--- SUPPLIED RECORDS Enclosed Below ---

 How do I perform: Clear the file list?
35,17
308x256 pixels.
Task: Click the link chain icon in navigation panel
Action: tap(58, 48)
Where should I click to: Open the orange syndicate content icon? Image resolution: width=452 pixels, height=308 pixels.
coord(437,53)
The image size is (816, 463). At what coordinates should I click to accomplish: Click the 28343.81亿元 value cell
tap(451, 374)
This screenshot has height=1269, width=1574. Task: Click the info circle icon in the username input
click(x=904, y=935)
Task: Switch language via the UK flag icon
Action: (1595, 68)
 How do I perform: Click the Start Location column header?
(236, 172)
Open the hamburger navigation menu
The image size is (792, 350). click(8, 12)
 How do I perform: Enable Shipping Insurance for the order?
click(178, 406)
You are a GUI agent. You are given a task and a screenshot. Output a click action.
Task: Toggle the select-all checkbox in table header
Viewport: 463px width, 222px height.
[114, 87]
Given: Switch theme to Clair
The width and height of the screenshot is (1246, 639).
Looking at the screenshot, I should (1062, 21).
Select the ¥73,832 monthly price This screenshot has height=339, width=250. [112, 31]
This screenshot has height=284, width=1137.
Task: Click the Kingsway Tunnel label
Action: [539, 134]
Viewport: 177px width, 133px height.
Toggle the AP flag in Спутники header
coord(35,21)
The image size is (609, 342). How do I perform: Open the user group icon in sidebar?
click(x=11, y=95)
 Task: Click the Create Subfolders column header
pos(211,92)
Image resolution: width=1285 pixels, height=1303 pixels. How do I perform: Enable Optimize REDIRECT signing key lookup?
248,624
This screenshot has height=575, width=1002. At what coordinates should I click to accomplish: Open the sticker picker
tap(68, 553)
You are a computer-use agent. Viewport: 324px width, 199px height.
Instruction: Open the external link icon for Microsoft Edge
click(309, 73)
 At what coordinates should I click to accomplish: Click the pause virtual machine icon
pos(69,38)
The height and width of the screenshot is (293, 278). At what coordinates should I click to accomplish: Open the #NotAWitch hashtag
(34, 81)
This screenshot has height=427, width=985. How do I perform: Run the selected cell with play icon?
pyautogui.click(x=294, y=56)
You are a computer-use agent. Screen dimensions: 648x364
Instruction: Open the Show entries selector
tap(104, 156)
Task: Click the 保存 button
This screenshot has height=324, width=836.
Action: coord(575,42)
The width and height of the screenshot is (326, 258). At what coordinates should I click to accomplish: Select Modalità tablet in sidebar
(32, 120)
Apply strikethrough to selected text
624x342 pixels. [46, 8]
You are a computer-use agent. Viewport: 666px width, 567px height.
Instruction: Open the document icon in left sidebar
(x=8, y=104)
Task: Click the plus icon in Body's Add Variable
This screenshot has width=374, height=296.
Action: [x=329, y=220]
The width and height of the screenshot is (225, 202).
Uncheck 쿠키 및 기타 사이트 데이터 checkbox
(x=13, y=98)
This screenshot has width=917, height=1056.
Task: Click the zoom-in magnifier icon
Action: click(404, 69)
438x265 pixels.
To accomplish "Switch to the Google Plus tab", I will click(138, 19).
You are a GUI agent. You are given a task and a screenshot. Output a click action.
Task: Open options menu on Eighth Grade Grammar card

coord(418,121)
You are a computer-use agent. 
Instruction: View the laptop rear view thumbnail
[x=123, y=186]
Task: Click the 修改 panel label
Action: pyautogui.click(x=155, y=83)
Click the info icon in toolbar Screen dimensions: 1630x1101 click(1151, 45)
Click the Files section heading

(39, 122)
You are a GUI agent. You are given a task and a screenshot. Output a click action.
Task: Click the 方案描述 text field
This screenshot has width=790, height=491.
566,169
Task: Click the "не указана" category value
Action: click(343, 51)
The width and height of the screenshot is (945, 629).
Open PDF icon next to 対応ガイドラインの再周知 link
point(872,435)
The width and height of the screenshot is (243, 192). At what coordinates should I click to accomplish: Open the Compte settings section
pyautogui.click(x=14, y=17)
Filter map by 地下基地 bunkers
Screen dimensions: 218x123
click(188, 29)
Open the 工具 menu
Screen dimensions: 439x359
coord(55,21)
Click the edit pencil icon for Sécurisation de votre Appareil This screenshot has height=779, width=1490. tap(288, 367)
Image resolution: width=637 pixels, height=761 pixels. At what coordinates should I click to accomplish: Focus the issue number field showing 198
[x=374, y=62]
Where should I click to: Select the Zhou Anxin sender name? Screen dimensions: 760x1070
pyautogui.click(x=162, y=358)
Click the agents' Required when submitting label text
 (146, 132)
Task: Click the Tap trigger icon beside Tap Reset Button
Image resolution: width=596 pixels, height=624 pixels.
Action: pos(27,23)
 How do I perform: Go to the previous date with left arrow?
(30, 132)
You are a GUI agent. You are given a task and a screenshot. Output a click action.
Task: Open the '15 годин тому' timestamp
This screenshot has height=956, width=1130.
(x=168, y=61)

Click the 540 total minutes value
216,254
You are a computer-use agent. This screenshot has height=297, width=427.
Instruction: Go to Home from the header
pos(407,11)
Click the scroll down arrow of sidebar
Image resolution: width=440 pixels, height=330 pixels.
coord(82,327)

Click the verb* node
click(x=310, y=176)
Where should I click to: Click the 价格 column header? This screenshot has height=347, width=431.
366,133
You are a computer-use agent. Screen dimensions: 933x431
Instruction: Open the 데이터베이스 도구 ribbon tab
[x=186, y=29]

--- End of Enclosed SUPPLIED RECORDS ---

● WHAT THE TASK ASKS: Produce an exact copy of all the records.

● RESULT OF THIS TASK:
 How do I perform: Clear the file list?
35,17
308x256 pixels.
Task: Click the link chain icon in navigation panel
Action: tap(58, 48)
Where should I click to: Open the orange syndicate content icon? Image resolution: width=452 pixels, height=308 pixels.
coord(437,53)
The image size is (816, 463). At what coordinates should I click to accomplish: Click the 28343.81亿元 value cell
tap(451, 374)
This screenshot has height=1269, width=1574. Task: Click the info circle icon in the username input
click(x=904, y=935)
Task: Switch language via the UK flag icon
Action: (1595, 68)
 How do I perform: Click the Start Location column header?
(236, 172)
Open the hamburger navigation menu
The image size is (792, 350). click(8, 12)
 How do I perform: Enable Shipping Insurance for the order?
click(178, 406)
You are a GUI agent. You are given a task and a screenshot. Output a click action.
Task: Toggle the select-all checkbox in table header
Viewport: 463px width, 222px height.
[114, 87]
Given: Switch theme to Clair
The width and height of the screenshot is (1246, 639).
Looking at the screenshot, I should (1062, 21).
Select the ¥73,832 monthly price This screenshot has height=339, width=250. [112, 31]
This screenshot has height=284, width=1137.
Task: Click the Kingsway Tunnel label
Action: [539, 134]
Viewport: 177px width, 133px height.
Toggle the AP flag in Спутники header
coord(35,21)
The image size is (609, 342). How do I perform: Open the user group icon in sidebar?
click(x=11, y=95)
 Task: Click the Create Subfolders column header
pos(211,92)
Image resolution: width=1285 pixels, height=1303 pixels. How do I perform: Enable Optimize REDIRECT signing key lookup?
248,624
This screenshot has height=575, width=1002. At what coordinates should I click to accomplish: Open the sticker picker
tap(68, 553)
You are a computer-use agent. Viewport: 324px width, 199px height.
Instruction: Open the external link icon for Microsoft Edge
click(309, 73)
 At what coordinates should I click to accomplish: Click the pause virtual machine icon
pos(69,38)
The height and width of the screenshot is (293, 278). At what coordinates should I click to accomplish: Open the #NotAWitch hashtag
(34, 81)
This screenshot has height=427, width=985. How do I perform: Run the selected cell with play icon?
pyautogui.click(x=294, y=56)
You are a computer-use agent. Screen dimensions: 648x364
Instruction: Open the Show entries selector
tap(104, 156)
Task: Click the 保存 button
This screenshot has height=324, width=836.
Action: coord(575,42)
The width and height of the screenshot is (326, 258). At what coordinates should I click to accomplish: Select Modalità tablet in sidebar
(32, 120)
Apply strikethrough to selected text
624x342 pixels. [46, 8]
You are a computer-use agent. Viewport: 666px width, 567px height.
Instruction: Open the document icon in left sidebar
(x=8, y=104)
Task: Click the plus icon in Body's Add Variable
This screenshot has width=374, height=296.
Action: [x=329, y=220]
The width and height of the screenshot is (225, 202).
Uncheck 쿠키 및 기타 사이트 데이터 checkbox
(x=13, y=98)
This screenshot has width=917, height=1056.
Task: Click the zoom-in magnifier icon
Action: click(404, 69)
438x265 pixels.
To accomplish "Switch to the Google Plus tab", I will click(138, 19).
You are a GUI agent. You are given a task and a screenshot. Output a click action.
Task: Open options menu on Eighth Grade Grammar card

coord(418,121)
You are a computer-use agent. 
Instruction: View the laptop rear view thumbnail
[x=123, y=186]
Task: Click the 修改 panel label
Action: pyautogui.click(x=155, y=83)
Click the info icon in toolbar Screen dimensions: 1630x1101 click(1151, 45)
Click the Files section heading

(39, 122)
You are a GUI agent. You are given a task and a screenshot. Output a click action.
Task: Click the 方案描述 text field
This screenshot has width=790, height=491.
566,169
Task: Click the "не указана" category value
Action: click(343, 51)
The width and height of the screenshot is (945, 629).
Open PDF icon next to 対応ガイドラインの再周知 link
point(872,435)
The width and height of the screenshot is (243, 192). At what coordinates should I click to accomplish: Open the Compte settings section
pyautogui.click(x=14, y=17)
Filter map by 地下基地 bunkers
Screen dimensions: 218x123
click(188, 29)
Open the 工具 menu
Screen dimensions: 439x359
coord(55,21)
Click the edit pencil icon for Sécurisation de votre Appareil This screenshot has height=779, width=1490. tap(288, 367)
Image resolution: width=637 pixels, height=761 pixels. At what coordinates should I click to accomplish: Focus the issue number field showing 198
[x=374, y=62]
Where should I click to: Select the Zhou Anxin sender name? Screen dimensions: 760x1070
pyautogui.click(x=162, y=358)
Click the agents' Required when submitting label text
 (146, 132)
Task: Click the Tap trigger icon beside Tap Reset Button
Image resolution: width=596 pixels, height=624 pixels.
Action: pos(27,23)
 How do I perform: Go to the previous date with left arrow?
(30, 132)
You are a GUI agent. You are given a task and a screenshot. Output a click action.
Task: Open the '15 годин тому' timestamp
This screenshot has height=956, width=1130.
(x=168, y=61)

Click the 540 total minutes value
216,254
You are a computer-use agent. This screenshot has height=297, width=427.
Instruction: Go to Home from the header
pos(407,11)
Click the scroll down arrow of sidebar
Image resolution: width=440 pixels, height=330 pixels.
coord(82,327)

Click the verb* node
click(x=310, y=176)
Where should I click to: Click the 价格 column header? This screenshot has height=347, width=431.
366,133
You are a computer-use agent. Screen dimensions: 933x431
Instruction: Open the 데이터베이스 도구 ribbon tab
[x=186, y=29]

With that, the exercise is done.